YOLOv7 vs. YOLOv9:詳細な技術比較
物体検出のためにYOLOモデルを選択する場合、異なるバージョン間のニュアンスを理解することが重要です。このページでは、台湾のAcademia Sinicaの情報科学研究所の研究者によって開発されたYOLOシリーズの2つの重要なモデルであるYOLOv7とYOLOv9の間の詳細な技術比較を提供します。アーキテクチャの革新、パフォーマンスベンチマーク、およびさまざまなアプリケーションへの適合性を調査して、次のコンピュータビジョンプロジェクトで情報に基づいた意思決定を行うのに役立てます。
YOLOv7:効率的かつ高速なオブジェクト検出
2022年7月にリリースされたYOLOv7は、リアルタイム物体検出の速度と精度の両方を大幅に最適化することを目指した画期的なモデルであり、当時、効率性の新たな基準を打ち立てました。
著者: Chien-Yao Wang, Alexey Bochkovskiy, and Hong-Yuan Mark Liao
所属: Institute of Information Science, Academia Sinica, Taiwan
日付: 2022-07-06
Arxiv: https://arxiv.org/abs/2207.02696
GitHub: https://github.com/WongKinYiu/yolov7
ドキュメント: https://docs.ultralytics.com/models/yolov7/
アーキテクチャと主な機能
YOLOv7の設計思想は、精度を損なうことなく推論速度を最大化することに重点を置いています。このバランスを実現するために、いくつかの主要なアーキテクチャ要素とトレーニング戦略が導入されました。

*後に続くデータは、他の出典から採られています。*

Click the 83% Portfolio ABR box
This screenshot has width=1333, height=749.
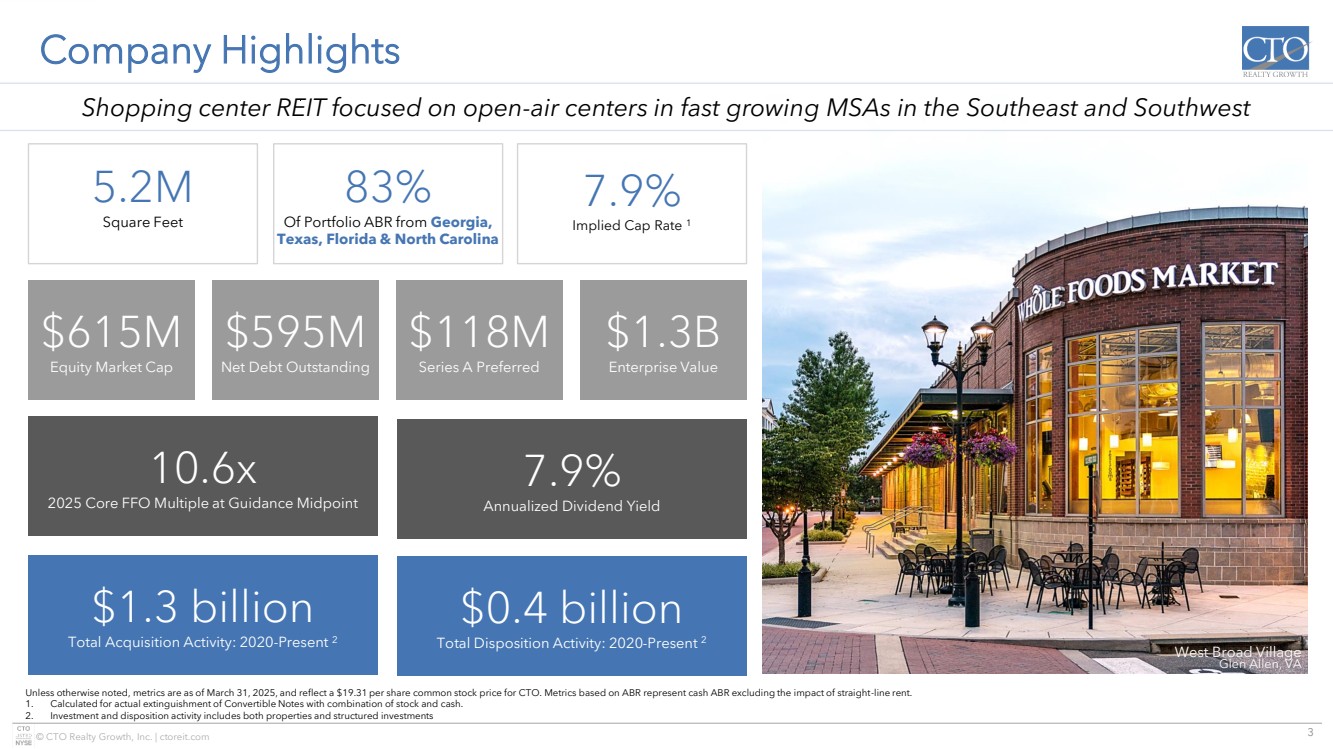(x=387, y=203)
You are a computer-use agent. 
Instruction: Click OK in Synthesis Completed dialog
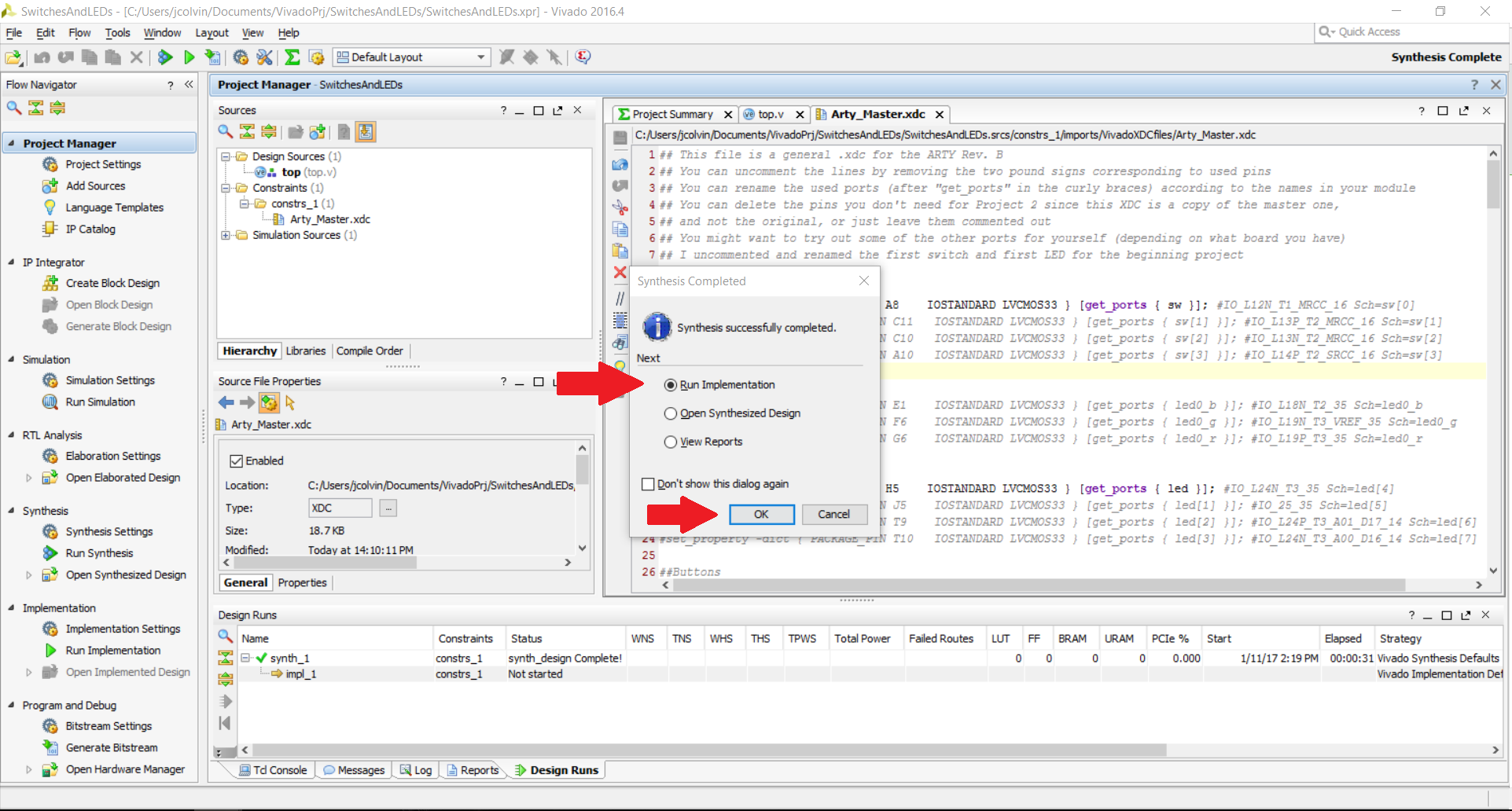tap(761, 515)
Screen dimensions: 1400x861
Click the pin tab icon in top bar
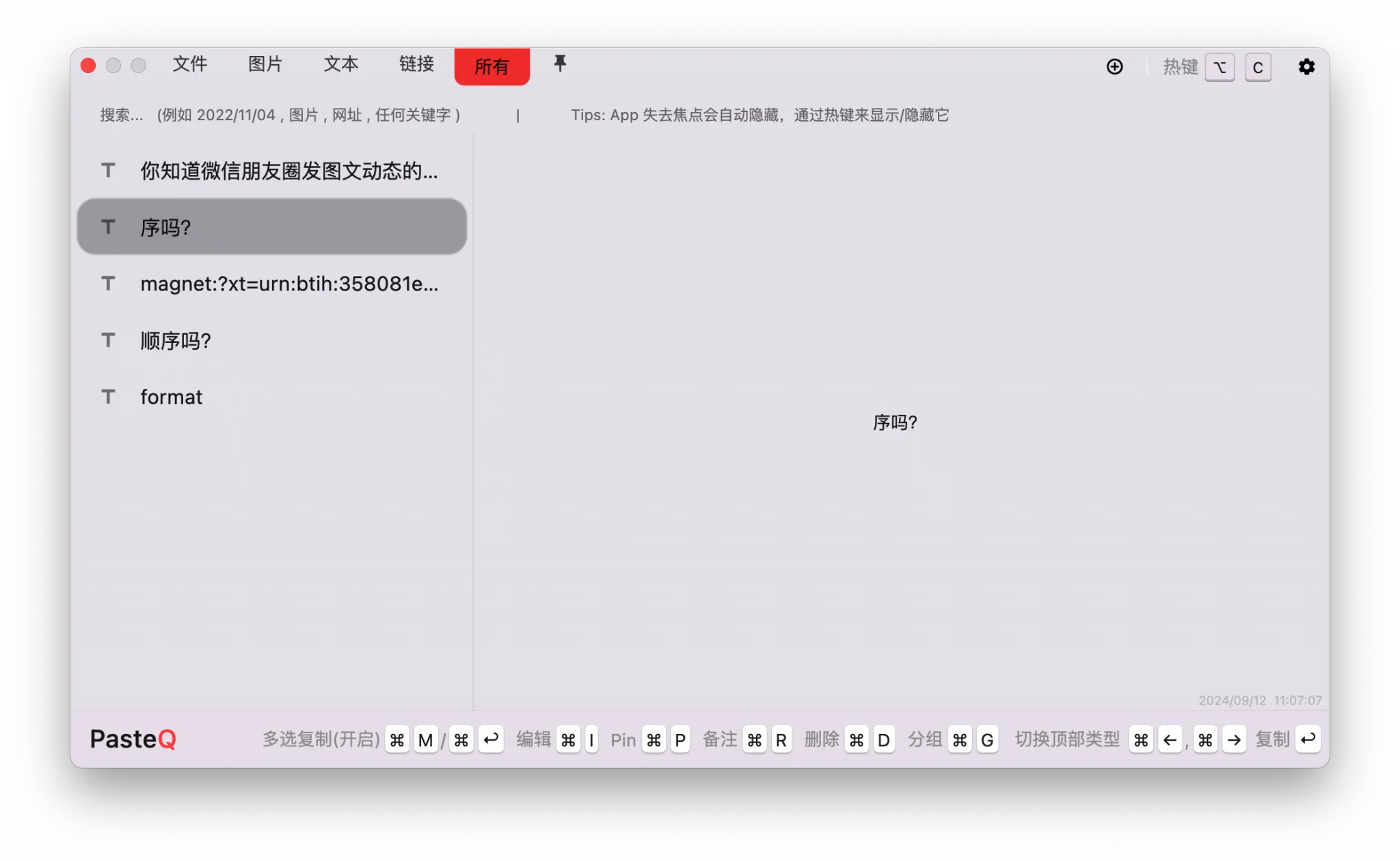(x=560, y=65)
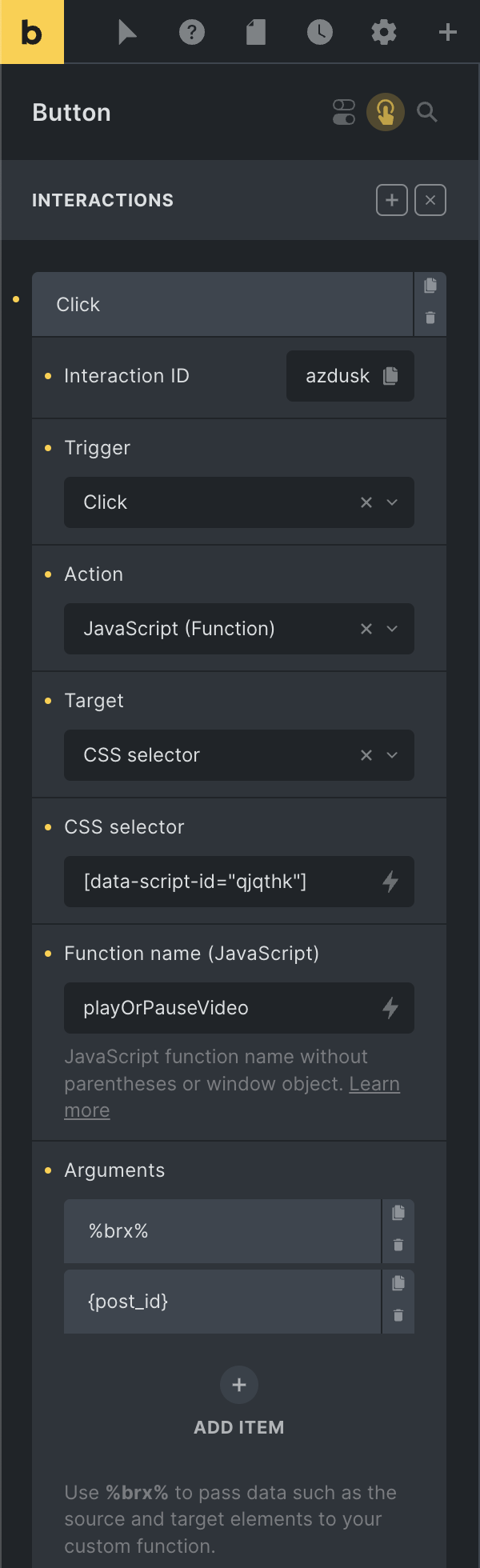Viewport: 480px width, 1568px height.
Task: Expand the Target CSS selector dropdown
Action: (392, 755)
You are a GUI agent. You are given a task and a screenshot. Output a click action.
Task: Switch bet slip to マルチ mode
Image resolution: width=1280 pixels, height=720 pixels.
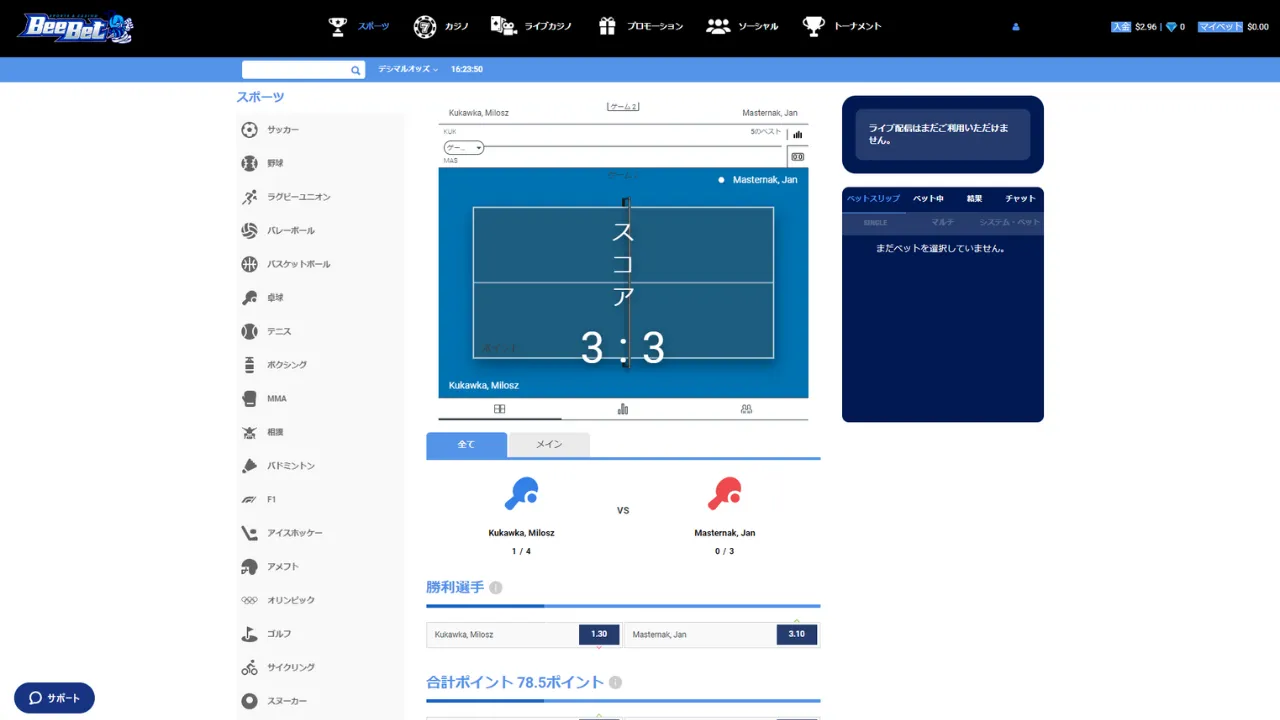(942, 222)
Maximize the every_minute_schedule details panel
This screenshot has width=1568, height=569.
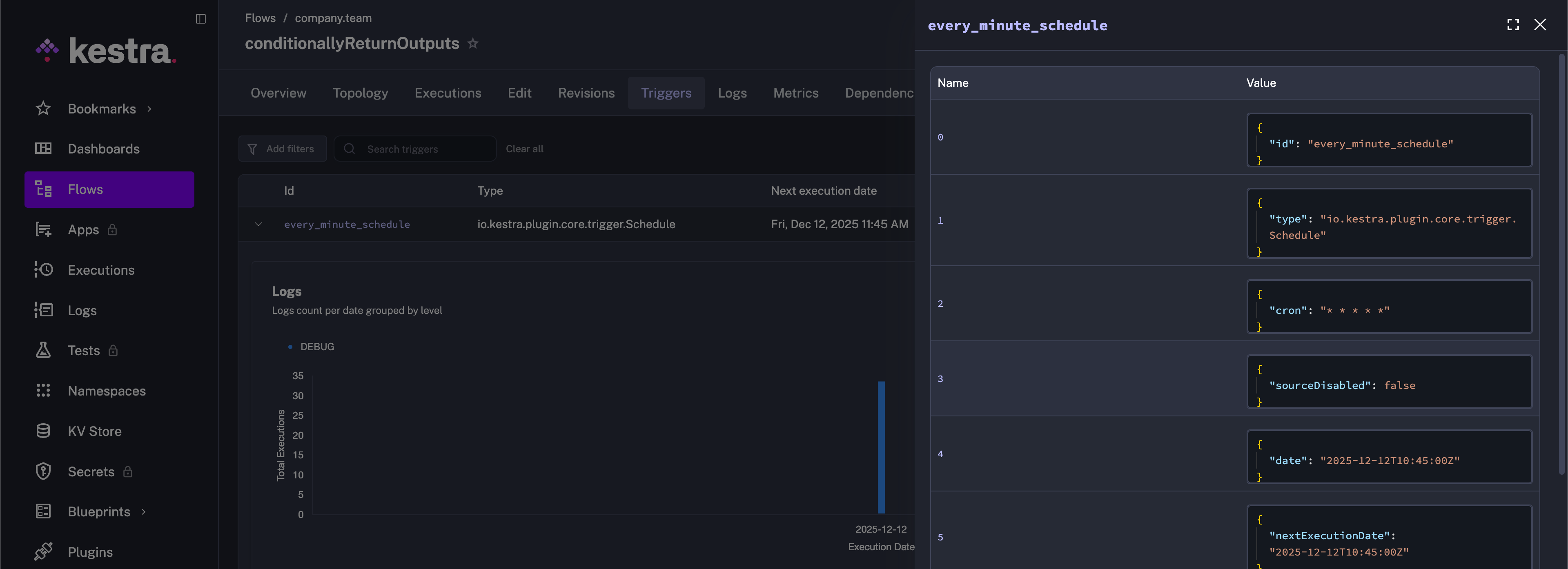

- Extended Efficient Layer Aggregation Network (E-ELAN): バックボーンのこのコアコンポーネントは、特徴集約をより効率的に管理することにより、ネットワークの学習能力を強化します。研究論文に詳述されているように、計算コストを大幅に増加させることなく、モデルがより堅牢な特徴を学習できるようにします。
- 複合モデルのスケーリング: YOLOv7は、モデルの深さと幅に対して複合スケーリングメソッドを導入し、さまざまな計算予算に合わせて、さまざまなモデルサイズにわたって効果的な最適化を可能にしました。
- Trainable Bag-of-Freebies: このコンセプトには、高度なデータ拡張やラベル割り当て戦略など、トレーニングプロセス中にさまざまな最適化手法を組み込むことが含まれます。これらの方法は、推論コストにオーバーヘッドを追加することなく、最終的なモデルの精度を向上させます。
長所と短所
長所
- 高速な推論速度: リアルタイムアプリケーションに最適化されており、YOLOv7は特定のハードウェアおよびバッチサイズ構成において、後続の多くのモデルよりも高速な推論を提供することがよくあります。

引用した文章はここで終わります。